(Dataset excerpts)

━━━━━━━━

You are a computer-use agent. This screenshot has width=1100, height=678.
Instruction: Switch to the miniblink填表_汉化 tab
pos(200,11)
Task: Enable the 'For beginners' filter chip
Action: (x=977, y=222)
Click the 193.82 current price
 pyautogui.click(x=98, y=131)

━━━━━━━━

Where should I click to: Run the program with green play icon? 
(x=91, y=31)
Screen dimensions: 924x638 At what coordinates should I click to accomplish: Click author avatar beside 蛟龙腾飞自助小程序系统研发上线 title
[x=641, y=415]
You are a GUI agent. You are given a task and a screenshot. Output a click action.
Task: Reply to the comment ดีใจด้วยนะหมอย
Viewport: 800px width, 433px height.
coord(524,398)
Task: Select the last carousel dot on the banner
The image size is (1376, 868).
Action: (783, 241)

━━━━━━━━

■ Task goal ■
Work out the number of lines in the entries above that hold the word "agent", giving the number without comment.

■ Output ■
2